Often, customers can't rely on their messaging software provider to include robust recovery features in its base package. For example, says Glenn Dekhayser, director of technical services at Clearview Technologies, a systems integrator in Whippany, N.J., "Many folks have complained about Microsoft Exchange's inability to intelligently manage recovery of a corrupt message store database. When it happens, it's a nightmare."

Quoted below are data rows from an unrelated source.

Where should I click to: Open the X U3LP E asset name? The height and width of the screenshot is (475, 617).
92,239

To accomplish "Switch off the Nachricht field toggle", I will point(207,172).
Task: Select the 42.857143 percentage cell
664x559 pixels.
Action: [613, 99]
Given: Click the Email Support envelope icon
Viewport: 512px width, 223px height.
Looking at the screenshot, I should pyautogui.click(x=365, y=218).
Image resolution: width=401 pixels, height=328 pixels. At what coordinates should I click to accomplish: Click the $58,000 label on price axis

Dekhayser's customers are demanding more reliable E-mail servicing, so ClearView is offering Exchange-optimized solutions based on Network Appliance's NetApp Filer products. These are network-attached storage products that use a proprietary filing system to manage data from multiple operating systems at high speed. For recovery applications, Dekhayser is impressed with NetApp Filer's management function because "it allows you to take a snapshot of the message store database and then backs up only altered blocks," he says. "That's good not only for performance but for recovery, because now you can retrieve only what you really need, instead of the whole database."
To hear Dekhayser put it, this problem can reach epic proportions in enterprise-sized networks. "Take a company like GE, which has large numbers of Exchange message stores distributed all over the country," he says. "If that died, that would be hundreds of gigabytes of data and would take days to restore entirely from linear tape."

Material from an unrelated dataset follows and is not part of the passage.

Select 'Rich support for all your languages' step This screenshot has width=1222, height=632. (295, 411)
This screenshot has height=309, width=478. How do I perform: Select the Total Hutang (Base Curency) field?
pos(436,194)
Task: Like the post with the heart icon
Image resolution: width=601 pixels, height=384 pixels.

This puts into glaring relief a serious problem many IT managers are only now beginning to face: how to consolidate their storage-management and business-recovery schemes with their companies' ever-growing appetites for more storage, driven by the ever-larger data requirements of messaging, E-commerce, and other apps. In a recent report, Forrester Research estimated that most enterprises will see upwards of 50% growth in storage in the next year, and that IT spending on storage will increase from 4% of IT budgets to more than 15% by 2003.

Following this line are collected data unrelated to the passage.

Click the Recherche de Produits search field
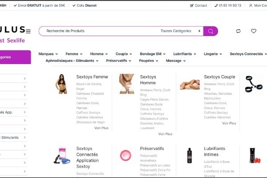Viewport: 267px width, 178px height. [x=99, y=31]
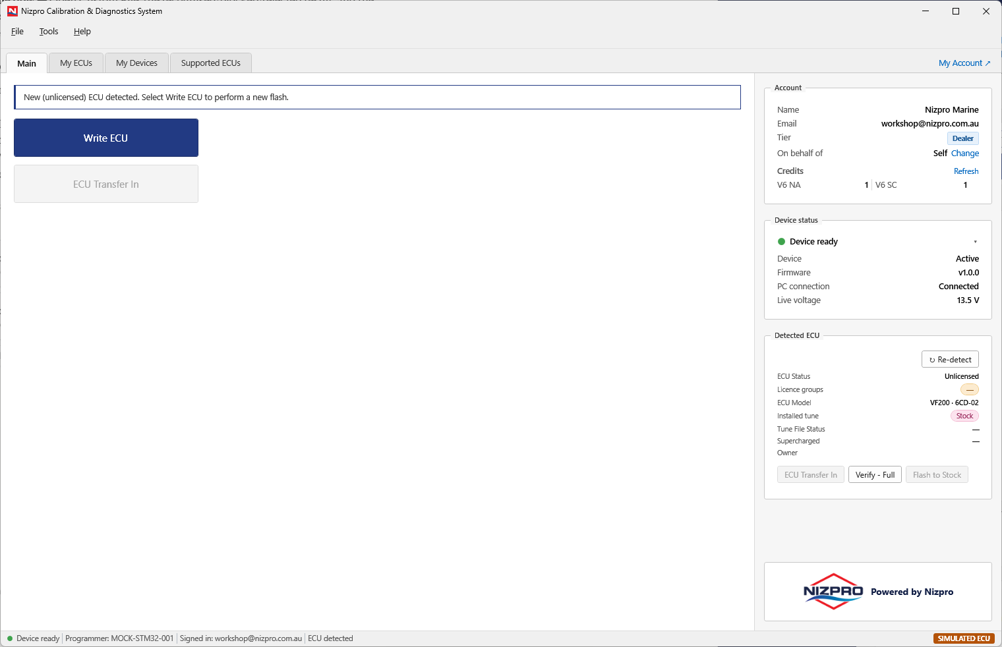
Task: Click the Nizpro app icon in title bar
Action: [x=12, y=11]
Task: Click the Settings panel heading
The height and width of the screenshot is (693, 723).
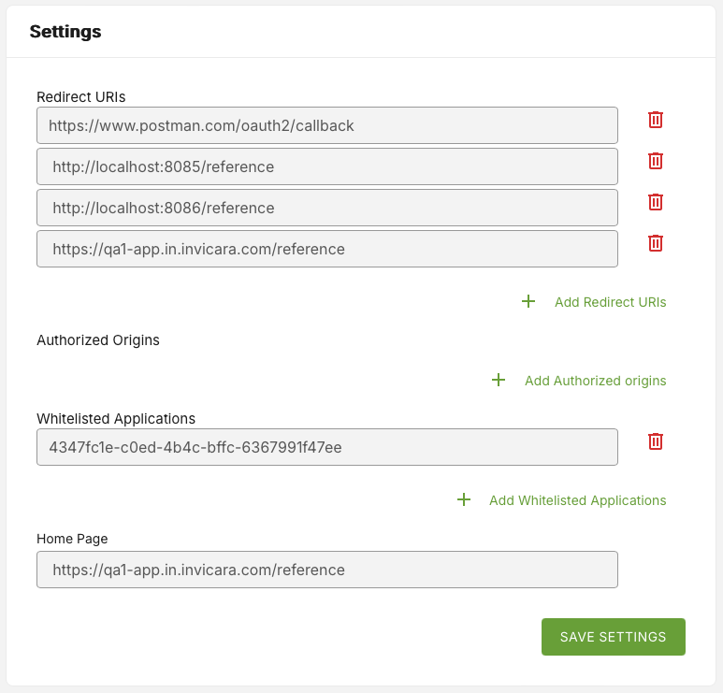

IBM's Tivoli division thinks it has a way to help companies deal with this issue. The next generation of IBM's established Adstar Distributed Storage Management software, called Tivoli Storage Manager, is being billed as an A-to-Z business-recovery and storage-management tool. Storage Manager will let users centrally manage data as well as spot storage failures anywhere in the enterprise on everything from a SCSI disk array to tape drives or even a multivendor storage area network, says Troy Pladsen, director of strategy and business development at Tivoli. As a bonus, the company has built in code to help tape products increase performance in recovery situations.
Pladsen says the software already has support for 340 hardware storage devices from all kinds of vendors. "And we're leveraging that to allow distributed access to all your hardware, starting with tape drives. Storage Manager will sit on top of almost any tape device driver, regardless of operating system platform, and allow you to distribute data across all of the tape drives. We're also ready to share tape drives in SAN configurations." By spring, it will add the Tivoli Removable Media Manager, which uses the Windows 2000 removable storage management API to take over all communication with devices that's normally handled by the application being backed up.
If it works, Storage Manager would solve a significant hurdle in the sharing of tape libraries. What has stopped sharing in the past is that these libraries use robotic arms that are essentially SCSI devices requiring attachment to a single host. Software that lets several platforms arbitrate mount requests from several hosts will allow better use of storage hardware and tape space, especially in SANs.